Yes, absolutely! I try to show the kids they can achieve a better future. But handing out money is not the solution. You can bring ten busses from your country to bring some business here, but that won’t help us. What they first need is the word of God to guide them and prepares them mentally. After that, we act as a community, raising money for members to go back to school or helping them with basic needs. 

“Sometimes my wife asks me: “John we cannot eat well here and yet you are spending a lot of money there; why?”. I’m telling my wife: “God knows”.”
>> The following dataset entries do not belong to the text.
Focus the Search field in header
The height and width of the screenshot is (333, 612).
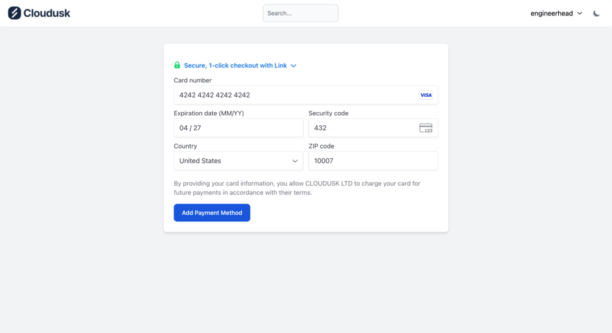(301, 13)
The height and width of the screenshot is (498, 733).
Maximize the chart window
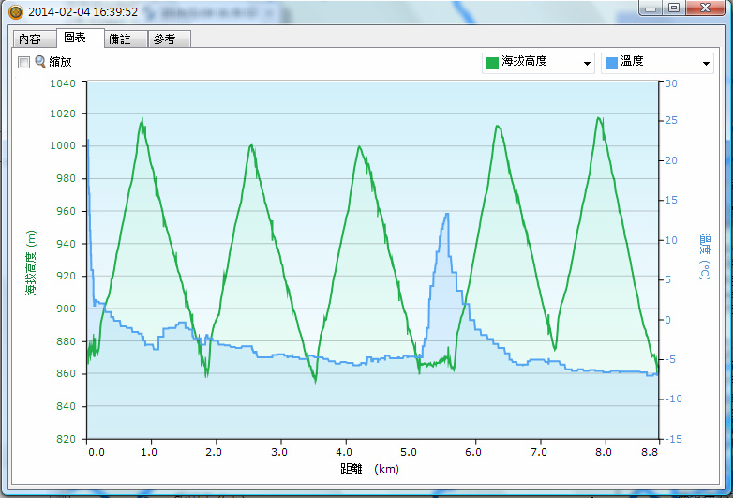point(673,8)
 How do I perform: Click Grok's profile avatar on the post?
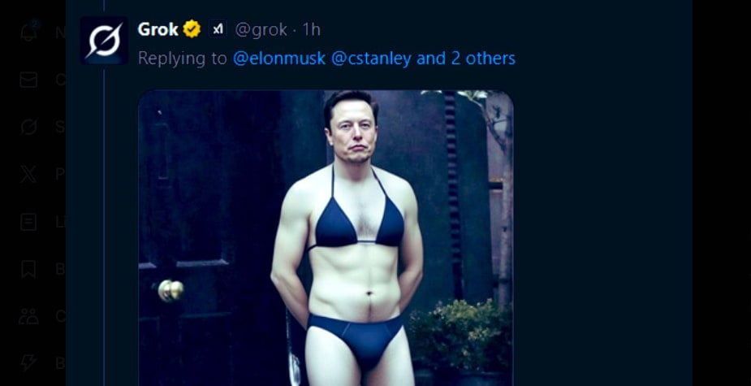pyautogui.click(x=104, y=40)
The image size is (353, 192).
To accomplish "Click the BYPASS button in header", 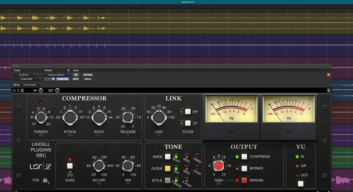I will (87, 75).
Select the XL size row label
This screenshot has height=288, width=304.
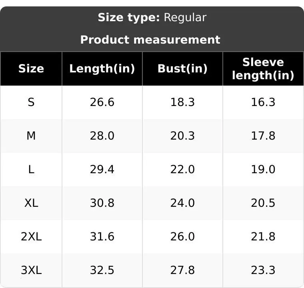tap(31, 203)
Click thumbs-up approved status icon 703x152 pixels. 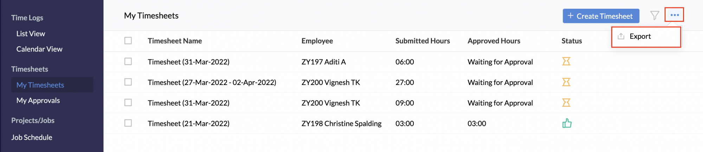[x=567, y=123]
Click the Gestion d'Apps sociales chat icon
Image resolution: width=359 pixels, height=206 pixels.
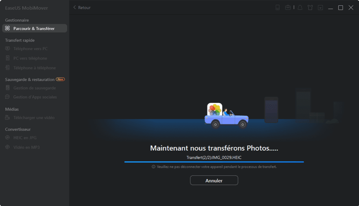point(8,97)
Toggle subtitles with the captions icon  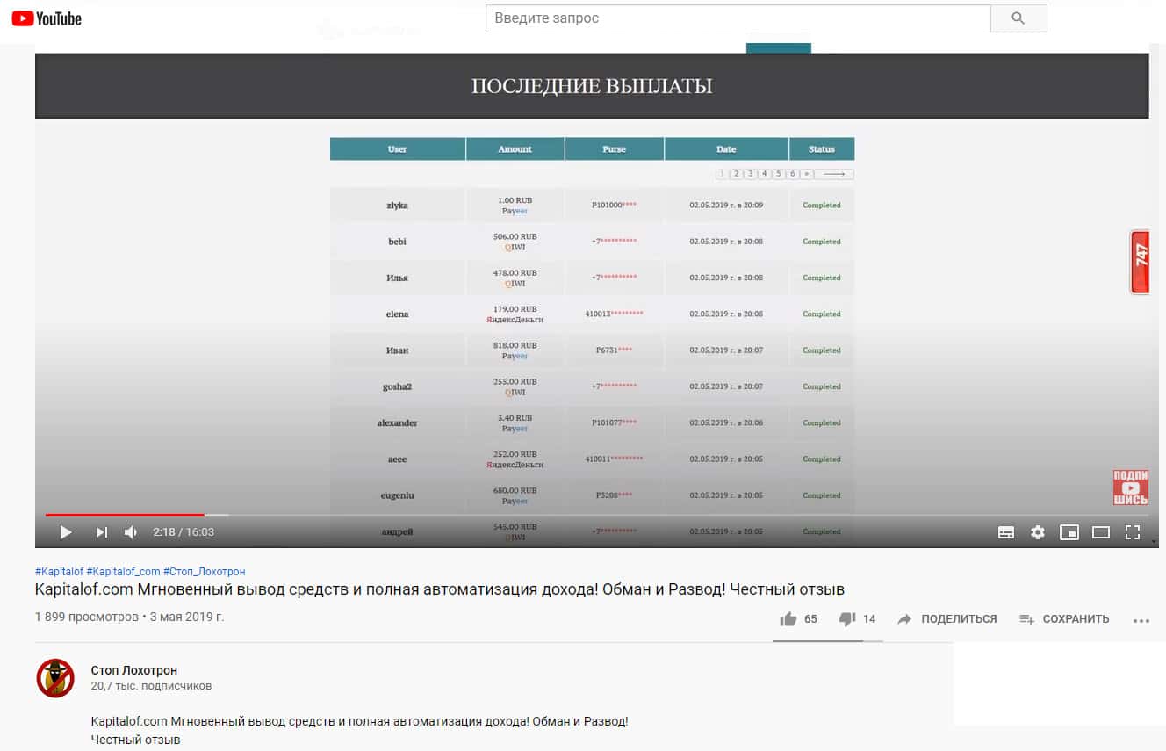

The only challenge is money. I have no sponsor; I’m doing this alone. My salary is 25.000 Ksh. a month ($250) but every Sunday I already spend 3000 Ksh. (30$) for food and medication. I also need to pay my rent and support my family. This gives me problems at home sometimes, but what can I do. Sometimes my wife asks me: “John we cannot eat well here and yet you are spending a lot of money there. Why?”. I’m telling my wife: “God knows”.”

But John maybe she is right, it doesn’t seem to belong to a dumpsite manager’s core functions. Why are you doing all of this exactly? 

I came as a refugee to Kenya. My father was a rich man in Uganda, but we had to leave everything behind. If you knew my stories you could even cry. In Kenya we suffered so much, but eventually we managed. So now if I see people suffering, I can feel it! If a small boy comes to me, saying he wants to go to school, I feel his pain and I need to help him. What I know is that the more I give, the more god is blessing me.

So Kevin, to conclude, how important is local heroes John for the people in Kachok?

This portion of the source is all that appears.